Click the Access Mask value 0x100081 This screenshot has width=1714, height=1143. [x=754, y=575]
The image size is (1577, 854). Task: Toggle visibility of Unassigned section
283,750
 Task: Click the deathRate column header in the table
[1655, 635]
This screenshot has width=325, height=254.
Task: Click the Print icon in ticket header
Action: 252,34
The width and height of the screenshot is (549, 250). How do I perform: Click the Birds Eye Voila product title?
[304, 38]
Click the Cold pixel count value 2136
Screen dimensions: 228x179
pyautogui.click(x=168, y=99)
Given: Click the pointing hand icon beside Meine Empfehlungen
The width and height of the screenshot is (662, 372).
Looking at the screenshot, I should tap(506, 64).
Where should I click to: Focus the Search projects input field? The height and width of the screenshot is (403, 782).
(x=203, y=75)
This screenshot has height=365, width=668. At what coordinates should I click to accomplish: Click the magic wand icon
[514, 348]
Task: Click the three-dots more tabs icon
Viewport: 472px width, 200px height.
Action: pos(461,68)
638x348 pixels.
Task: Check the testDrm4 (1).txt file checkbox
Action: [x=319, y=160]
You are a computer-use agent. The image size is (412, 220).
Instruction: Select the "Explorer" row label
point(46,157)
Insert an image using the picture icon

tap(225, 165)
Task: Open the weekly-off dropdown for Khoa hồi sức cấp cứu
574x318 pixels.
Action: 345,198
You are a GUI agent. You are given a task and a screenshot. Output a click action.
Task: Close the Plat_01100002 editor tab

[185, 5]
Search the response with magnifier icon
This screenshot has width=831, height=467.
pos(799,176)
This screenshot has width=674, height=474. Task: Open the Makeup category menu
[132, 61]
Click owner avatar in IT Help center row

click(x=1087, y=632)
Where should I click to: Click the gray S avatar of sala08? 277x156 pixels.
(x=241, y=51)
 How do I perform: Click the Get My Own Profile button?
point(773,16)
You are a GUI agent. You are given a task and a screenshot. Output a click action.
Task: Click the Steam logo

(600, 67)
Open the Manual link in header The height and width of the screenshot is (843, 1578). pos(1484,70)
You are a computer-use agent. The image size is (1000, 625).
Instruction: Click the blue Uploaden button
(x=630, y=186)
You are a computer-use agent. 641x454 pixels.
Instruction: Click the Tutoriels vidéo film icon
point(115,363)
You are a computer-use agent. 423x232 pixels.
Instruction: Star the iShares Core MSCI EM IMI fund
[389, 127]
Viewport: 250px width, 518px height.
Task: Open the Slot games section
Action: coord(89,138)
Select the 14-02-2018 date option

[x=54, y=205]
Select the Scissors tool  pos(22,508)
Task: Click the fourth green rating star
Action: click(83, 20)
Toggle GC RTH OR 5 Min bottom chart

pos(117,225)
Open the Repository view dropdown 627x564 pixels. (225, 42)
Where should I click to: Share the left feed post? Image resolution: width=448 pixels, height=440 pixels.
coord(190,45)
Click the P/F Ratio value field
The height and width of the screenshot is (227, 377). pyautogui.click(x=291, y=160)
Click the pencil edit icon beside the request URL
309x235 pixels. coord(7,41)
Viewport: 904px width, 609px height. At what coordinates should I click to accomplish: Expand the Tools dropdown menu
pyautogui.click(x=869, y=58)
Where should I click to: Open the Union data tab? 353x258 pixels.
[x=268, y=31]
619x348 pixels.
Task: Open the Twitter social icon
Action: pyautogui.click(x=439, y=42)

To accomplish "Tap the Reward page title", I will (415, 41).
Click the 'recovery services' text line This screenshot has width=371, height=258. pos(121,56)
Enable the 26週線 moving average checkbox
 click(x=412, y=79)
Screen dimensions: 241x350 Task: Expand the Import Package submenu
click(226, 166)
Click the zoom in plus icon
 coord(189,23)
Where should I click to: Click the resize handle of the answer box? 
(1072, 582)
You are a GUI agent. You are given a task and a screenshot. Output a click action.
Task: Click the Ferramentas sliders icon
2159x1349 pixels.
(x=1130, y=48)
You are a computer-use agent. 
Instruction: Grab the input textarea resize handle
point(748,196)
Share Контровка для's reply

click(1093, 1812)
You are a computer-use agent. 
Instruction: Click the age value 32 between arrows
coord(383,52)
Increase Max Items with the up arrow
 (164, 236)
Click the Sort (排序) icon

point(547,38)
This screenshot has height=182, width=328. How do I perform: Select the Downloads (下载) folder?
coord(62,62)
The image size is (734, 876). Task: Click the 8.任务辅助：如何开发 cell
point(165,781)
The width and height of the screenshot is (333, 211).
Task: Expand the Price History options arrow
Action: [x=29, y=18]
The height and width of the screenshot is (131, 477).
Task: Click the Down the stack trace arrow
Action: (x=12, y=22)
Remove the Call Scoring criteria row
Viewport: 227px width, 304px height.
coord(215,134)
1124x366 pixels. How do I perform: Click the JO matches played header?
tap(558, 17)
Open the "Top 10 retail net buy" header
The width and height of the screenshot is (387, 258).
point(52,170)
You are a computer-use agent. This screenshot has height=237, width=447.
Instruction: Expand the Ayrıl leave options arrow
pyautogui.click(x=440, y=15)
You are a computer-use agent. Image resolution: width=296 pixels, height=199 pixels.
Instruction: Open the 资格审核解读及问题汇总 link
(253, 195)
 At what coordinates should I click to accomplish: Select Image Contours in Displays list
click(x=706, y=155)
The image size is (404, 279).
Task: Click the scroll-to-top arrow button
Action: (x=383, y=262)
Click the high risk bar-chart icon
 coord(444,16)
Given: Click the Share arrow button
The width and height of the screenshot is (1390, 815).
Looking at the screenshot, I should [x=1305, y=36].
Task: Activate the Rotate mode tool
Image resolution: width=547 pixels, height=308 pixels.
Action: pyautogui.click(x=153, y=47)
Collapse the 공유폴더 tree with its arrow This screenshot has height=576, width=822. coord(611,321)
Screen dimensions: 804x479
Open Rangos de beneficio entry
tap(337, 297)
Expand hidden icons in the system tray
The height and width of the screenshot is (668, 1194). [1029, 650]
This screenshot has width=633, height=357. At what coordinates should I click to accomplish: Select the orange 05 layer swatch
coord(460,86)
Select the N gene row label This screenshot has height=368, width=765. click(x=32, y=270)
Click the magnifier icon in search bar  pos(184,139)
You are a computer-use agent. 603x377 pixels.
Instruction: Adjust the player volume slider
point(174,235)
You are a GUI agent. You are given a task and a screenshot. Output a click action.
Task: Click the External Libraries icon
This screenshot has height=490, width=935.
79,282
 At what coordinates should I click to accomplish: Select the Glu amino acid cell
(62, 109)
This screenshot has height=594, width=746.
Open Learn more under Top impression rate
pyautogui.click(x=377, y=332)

-=-=-=-=-

» **WORK INSTRUCTION**
For each record in the listing, output it again exactly.

» **OUTPUT OF THE TASK**
Click the Access Mask value 0x100081 This screenshot has width=1714, height=1143. [x=754, y=575]
The image size is (1577, 854). Task: Toggle visibility of Unassigned section
283,750
 Task: Click the deathRate column header in the table
[1655, 635]
This screenshot has width=325, height=254.
Task: Click the Print icon in ticket header
Action: 252,34
The width and height of the screenshot is (549, 250). How do I perform: Click the Birds Eye Voila product title?
[304, 38]
Click the Cold pixel count value 2136
Screen dimensions: 228x179
pyautogui.click(x=168, y=99)
Given: Click the pointing hand icon beside Meine Empfehlungen
The width and height of the screenshot is (662, 372).
Looking at the screenshot, I should tap(506, 64).
Where should I click to: Focus the Search projects input field? The height and width of the screenshot is (403, 782).
(x=203, y=75)
This screenshot has height=365, width=668. At what coordinates should I click to accomplish: Click the magic wand icon
[514, 348]
Task: Click the three-dots more tabs icon
Viewport: 472px width, 200px height.
Action: pos(461,68)
638x348 pixels.
Task: Check the testDrm4 (1).txt file checkbox
Action: [x=319, y=160]
You are a computer-use agent. The image size is (412, 220).
Instruction: Select the "Explorer" row label
point(46,157)
Insert an image using the picture icon

tap(225, 165)
Task: Open the weekly-off dropdown for Khoa hồi sức cấp cứu
574x318 pixels.
Action: 345,198
You are a GUI agent. You are given a task and a screenshot. Output a click action.
Task: Close the Plat_01100002 editor tab

[185, 5]
Search the response with magnifier icon
This screenshot has width=831, height=467.
pos(799,176)
This screenshot has width=674, height=474. Task: Open the Makeup category menu
[132, 61]
Click owner avatar in IT Help center row

click(x=1087, y=632)
Where should I click to: Click the gray S avatar of sala08? 277x156 pixels.
(x=241, y=51)
 How do I perform: Click the Get My Own Profile button?
point(773,16)
You are a GUI agent. You are given a task and a screenshot. Output a click action.
Task: Click the Steam logo

(600, 67)
Open the Manual link in header The height and width of the screenshot is (843, 1578). pos(1484,70)
You are a computer-use agent. The image size is (1000, 625).
Instruction: Click the blue Uploaden button
(x=630, y=186)
You are a computer-use agent. 641x454 pixels.
Instruction: Click the Tutoriels vidéo film icon
point(115,363)
You are a computer-use agent. 423x232 pixels.
Instruction: Star the iShares Core MSCI EM IMI fund
[389, 127]
Viewport: 250px width, 518px height.
Task: Open the Slot games section
Action: coord(89,138)
Select the 14-02-2018 date option

[x=54, y=205]
Select the Scissors tool  pos(22,508)
Task: Click the fourth green rating star
Action: click(83, 20)
Toggle GC RTH OR 5 Min bottom chart

pos(117,225)
Open the Repository view dropdown 627x564 pixels. (225, 42)
Where should I click to: Share the left feed post? Image resolution: width=448 pixels, height=440 pixels.
coord(190,45)
Click the P/F Ratio value field
The height and width of the screenshot is (227, 377). pyautogui.click(x=291, y=160)
Click the pencil edit icon beside the request URL
309x235 pixels. coord(7,41)
Viewport: 904px width, 609px height. At what coordinates should I click to accomplish: Expand the Tools dropdown menu
pyautogui.click(x=869, y=58)
Where should I click to: Open the Union data tab? 353x258 pixels.
[x=268, y=31]
619x348 pixels.
Task: Open the Twitter social icon
Action: pyautogui.click(x=439, y=42)

To accomplish "Tap the Reward page title", I will (415, 41).
Click the 'recovery services' text line This screenshot has width=371, height=258. pos(121,56)
Enable the 26週線 moving average checkbox
 click(x=412, y=79)
Screen dimensions: 241x350 Task: Expand the Import Package submenu
click(226, 166)
Click the zoom in plus icon
 coord(189,23)
Where should I click to: Click the resize handle of the answer box? 
(1072, 582)
You are a GUI agent. You are given a task and a screenshot. Output a click action.
Task: Click the Ferramentas sliders icon
2159x1349 pixels.
(x=1130, y=48)
You are a computer-use agent. 
Instruction: Grab the input textarea resize handle
point(748,196)
Share Контровка для's reply

click(1093, 1812)
You are a computer-use agent. 
Instruction: Click the age value 32 between arrows
coord(383,52)
Increase Max Items with the up arrow
 (164, 236)
Click the Sort (排序) icon

point(547,38)
This screenshot has height=182, width=328. How do I perform: Select the Downloads (下载) folder?
coord(62,62)
The image size is (734, 876). Task: Click the 8.任务辅助：如何开发 cell
point(165,781)
The width and height of the screenshot is (333, 211).
Task: Expand the Price History options arrow
Action: [x=29, y=18]
The height and width of the screenshot is (131, 477).
Task: Click the Down the stack trace arrow
Action: (x=12, y=22)
Remove the Call Scoring criteria row
Viewport: 227px width, 304px height.
coord(215,134)
1124x366 pixels. How do I perform: Click the JO matches played header?
tap(558, 17)
Open the "Top 10 retail net buy" header
The width and height of the screenshot is (387, 258).
point(52,170)
You are a computer-use agent. This screenshot has height=237, width=447.
Instruction: Expand the Ayrıl leave options arrow
pyautogui.click(x=440, y=15)
You are a computer-use agent. Image resolution: width=296 pixels, height=199 pixels.
Instruction: Open the 资格审核解读及问题汇总 link
(253, 195)
 At what coordinates should I click to accomplish: Select Image Contours in Displays list
click(x=706, y=155)
The image size is (404, 279).
Task: Click the scroll-to-top arrow button
Action: (x=383, y=262)
Click the high risk bar-chart icon
 coord(444,16)
Given: Click the Share arrow button
The width and height of the screenshot is (1390, 815).
Looking at the screenshot, I should [x=1305, y=36].
Task: Activate the Rotate mode tool
Image resolution: width=547 pixels, height=308 pixels.
Action: pyautogui.click(x=153, y=47)
Collapse the 공유폴더 tree with its arrow This screenshot has height=576, width=822. coord(611,321)
Screen dimensions: 804x479
Open Rangos de beneficio entry
tap(337, 297)
Expand hidden icons in the system tray
The height and width of the screenshot is (668, 1194). [1029, 650]
This screenshot has width=633, height=357. At what coordinates should I click to accomplish: Select the orange 05 layer swatch
coord(460,86)
Select the N gene row label This screenshot has height=368, width=765. click(x=32, y=270)
Click the magnifier icon in search bar  pos(184,139)
You are a computer-use agent. 603x377 pixels.
Instruction: Adjust the player volume slider
point(174,235)
You are a GUI agent. You are given a task and a screenshot. Output a click action.
Task: Click the External Libraries icon
This screenshot has height=490, width=935.
79,282
 At what coordinates should I click to accomplish: Select the Glu amino acid cell
(62, 109)
This screenshot has height=594, width=746.
Open Learn more under Top impression rate
pyautogui.click(x=377, y=332)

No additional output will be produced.